The picture shows a droplet of molten tin. The Cornish word for tin is sten pron. steːn, ultimately from Classical Latin stāgnum, via Late Latin stannum. It’s not surprising, I suppose, that the word turns up in a number of Cornish place-names, especially in the word stennack which derives from Cornish stenek meaning “tin-bearing ground”. There are couple such names in this area. One, called simply The Stennack, is a district of St Ives and the other is called Bojewyan Stennack and is not far from St Just.
Quite a few Cornish words have entered English mining terminology. Here are just three of them.
The OED entry says it all. Here is part of it:
Etymology: See quot. 1778. But Jago has ‘wood-tin, costean, an ore of tin in structure like wood’, < cos, M. Cornish coid wood + stean tin.
intr. To sink pits down to the rock in order to ascertain the direction of a lode. Usually coˈsteaning n.
1778 W. Pryce Mineral. Cornubiensis iii. i. 124 Another way of discovering Lodes is by sinking little pits through the loose ground, down to the fast or solid country.‥This way of seeking, the Tinners call Costeening, from Cothas Stean; that is, fallen or dropt tin.
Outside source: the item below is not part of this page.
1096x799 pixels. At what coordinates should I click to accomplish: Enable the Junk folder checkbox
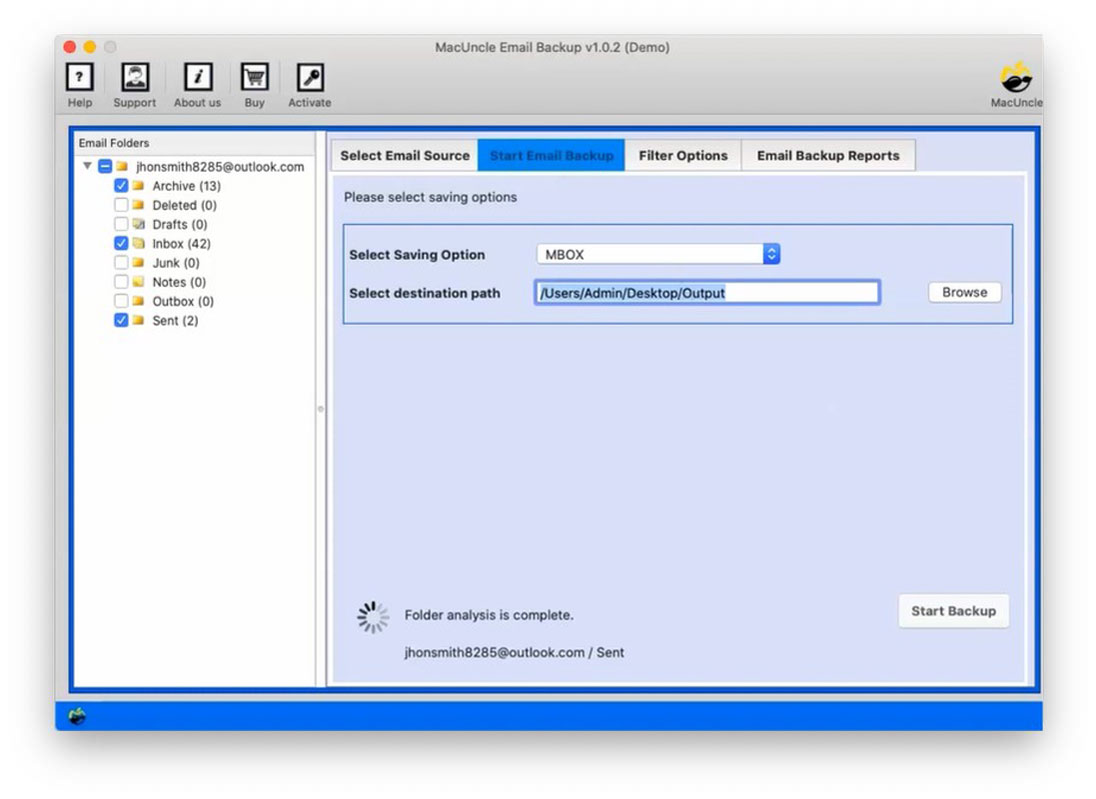(x=121, y=262)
Here is part of the OED entry:
Forms: Also goz(z)an, gozzen.
Etymology: Belongs to the dialect of Cornwall, but no Celtic etymon has been found.
a. Decomposed rock, of a reddish or ferruginous colour (due to oxidized iron pyrites), forming a part of the ‘outcrop’ of a metallic vein.
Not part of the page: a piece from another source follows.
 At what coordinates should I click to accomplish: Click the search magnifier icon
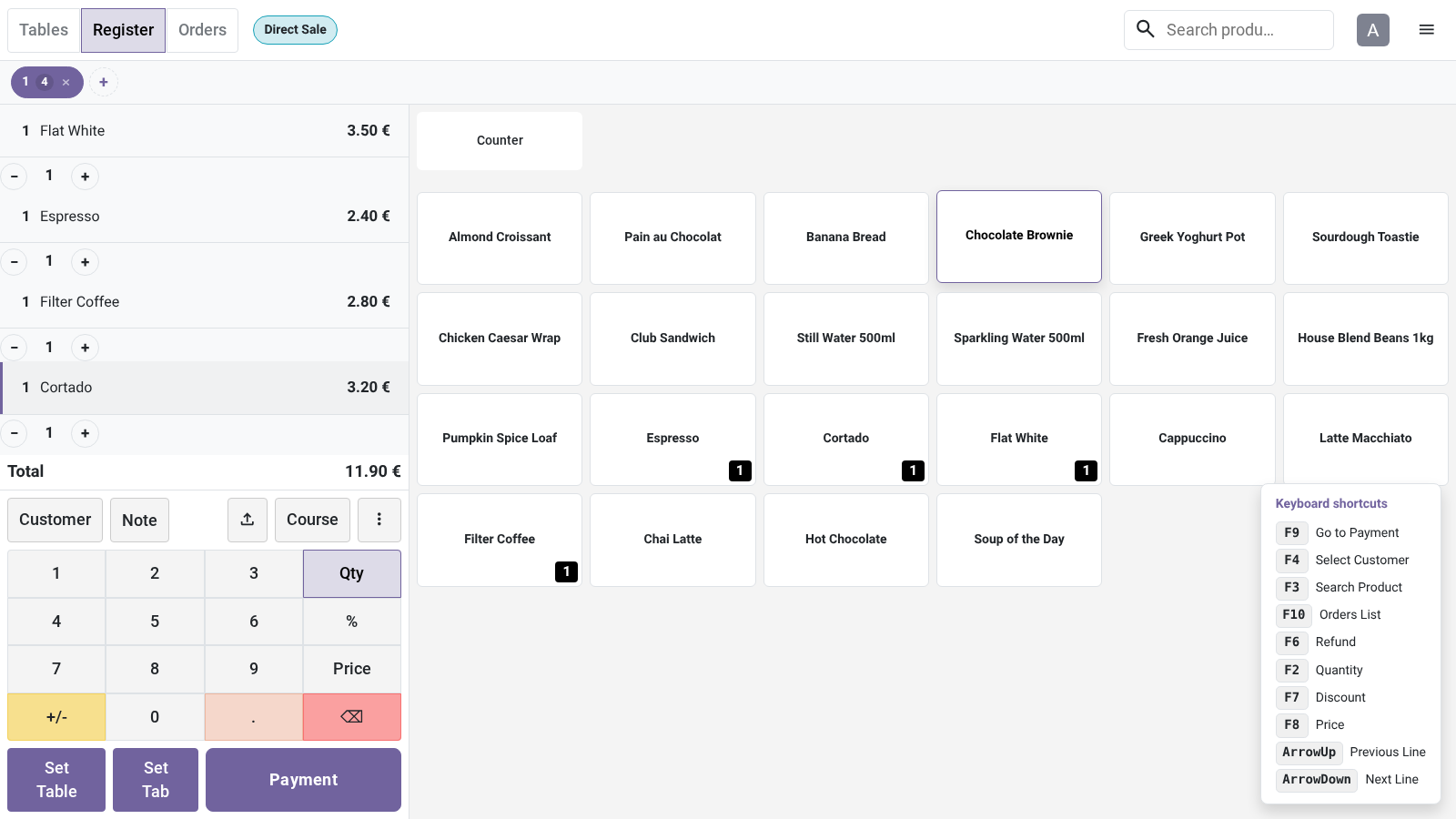1146,29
However, my Cornish dictionary gives this word as the regular word for “rust” and hypothesises that it is a late form of an gorsenn, deriving from the word korsenn, which means “reed”, commenting that reed-beds often produce rusty looking soil.
This means a natural cavity in rock, either as large as a cave or as small as a microscopic bubble. It derives from the Cornish word mogow pron. ˈmɔːɡɔʊ, which underwent a late permanent consonant mutation to give ˈvɔːɡɔʊ and is the source of the word fogou, which means an underground passage found in iron-age settlements in these parts.